Consignes>
1 – Pouvez-vous recopier à l'identique le passage de la critique de Cornélius Shiel qui commence aux mots « En effet, l'auteur » et se termine après « de cette oeuvre. » ?
2 – Pourriez-vous reprendre la critique de la bande dessinée Cornélius Shiel et la poursuivre après sa dernière phrase ?

Extrait>
= = = = = = =
Avec cet album introductif, Patrick Mallet utilise adroitement l’artifice des mémoires pour livrer un double récit. Ainsi structure-t-il son scénario autour de deux époques, celle d’un homme né magicien en 1676 et celle, plus contemporaine, du sorcier qu’il est devenu. Au-delà de ce biais narratif qui évite une trop classique linéarité et apporte quelques originalités à un thème déjà maintes fois traité, l’auteur d’Achab s’abstrait de tout manichéisme et fait de la frontière entre le Bien et le Mal une ligne des plus tenues qu’il est aisé de franchir, dans un sens comme dans l’autre ! Se jouant du temps et des lieux, cette histoire développe un fantastique qui sait être complexe sans pour autant s’avérer compliqué.
Cette même faculté à rendre simple ce qui pourrait ne pas l’être se retrouve dans le graphisme de Patrizio Evangelisti (Fourmi Blanche). Grâce à des angles de vue judicieusement travaillés, le dessinateur transalpin sait distordre la réalité et créer un monde onirique, entre escape céleste et île surgie des eaux. Si le trait est classique, la mise en planche n’hésite pas à briser le cadre traditionnel du gaufrier pour apporter rythme et mouvement à une biographie qui ne laisse que peu de répit au lecteur.
À l’évidence, une série qui débute de bien belle manière.
Cornélius Shiel commence de manière assez magistrale. C'est franchement une belle entrée en matière où notre jeune écrivain va vite basculer dans le paranormal. Le récit de ce premier tome est totalement maîtrisé de bout en bout. C'est même audacieux quant au point de vue choisi et c'est ce que j'ai apprécié.
En effet, l'auteur semble démontrer que dans la lutte des forces du bien contre le mal, toutes les parties sont fautives par les exactions commises. Il va placer son héros du côté obscur c'est à dire comme le confident d'un agent du mal. Bref, il faut se préparer à être du côté de satan contre les anges de dieu. C'est quand même un peu poussif. Cependant, l'auteur trouve la manière de nous faire l'accepter et cela constitue l'originalité de cette oeuvre.
= = = = = = =
Données fournies>
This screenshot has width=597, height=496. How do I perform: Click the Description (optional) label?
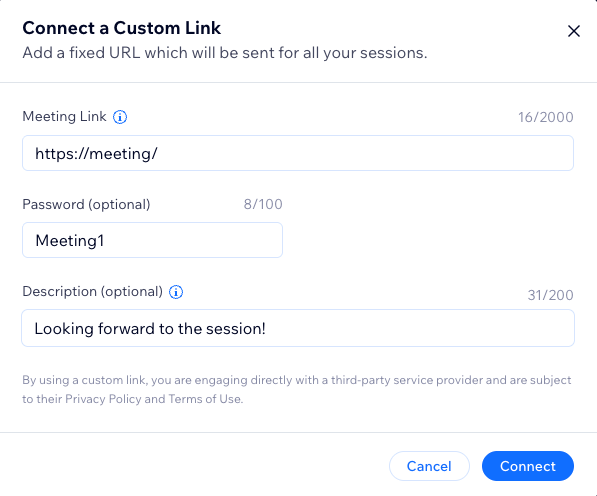point(93,292)
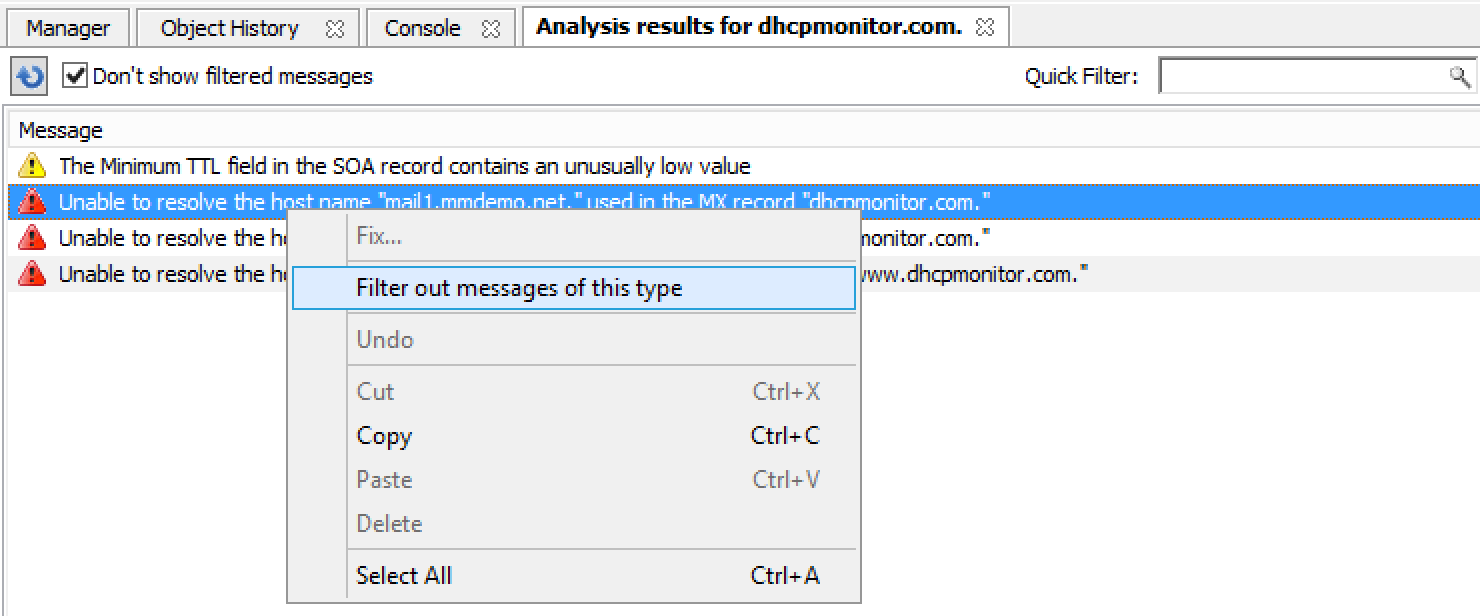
= = = = = = =
Réponses finales>
1 –
En effet, l'auteur semble démontrer que dans la lutte des forces du bien contre le mal, toutes les parties sont fautives par les exactions commises. Il va placer son héros du côté obscur c'est à dire comme le confident d'un agent du mal. Bref, il faut se préparer à être du côté de satan contre les anges de dieu. C'est quand même un peu poussif. Cependant, l'auteur trouve la manière de nous faire l'accepter et cela constitue l'originalité de cette oeuvre.

2 –
Par ailleurs, le graphisme est époustouflant ce qui ne gâche rien à la bonne idée de départ. Il y a une réelle maîtrise du dessin. Les planches et les couleurs sont de toute beauté.
Le cliffhanger final permet de relancer l'intérêt de la série qui ne va s'étaler que sur trois tomes. Cela promet d'être intéressant.
La couverture donne le ton graphique et scénaristique : deux hommes dans une bibliothèque ésotérique avec en toile de fond, une statue représentant un ange combattant un démon.
Le dessin est original, le trait appuyé et naturel s'associe à une couleur contrastée à l'ancienne avec un effet gouache. Dès la première planche, on est captivé par l'atmosphère urbaine fin XIXème avec ses clubs fermés et ses histoires mystérieuses.
Le scénario à plusieurs niveaux est intéressant. Il mêle le présent et le passé avec talent. Le récit commence de manière assez classique, un écrivain est invité chez un collectionneur, puis il s'enfonce lentement vers l'occulte pour finir sur un thème beaucoup plus magique. C'est l'histoire de Cornélius Shiel qui nous est contée, sa jeunesse, son apprentissage, ses désillusions et le combat occulte entre sorciers et magiciens. La lutte entre le Bien et le Mal est traitée sans manichéisme et annonce un développant prometteur.
L'atmosphère est très bien rendue avec un graphisme maîtrisé et des cases réparties sur les planches dans un style recherché.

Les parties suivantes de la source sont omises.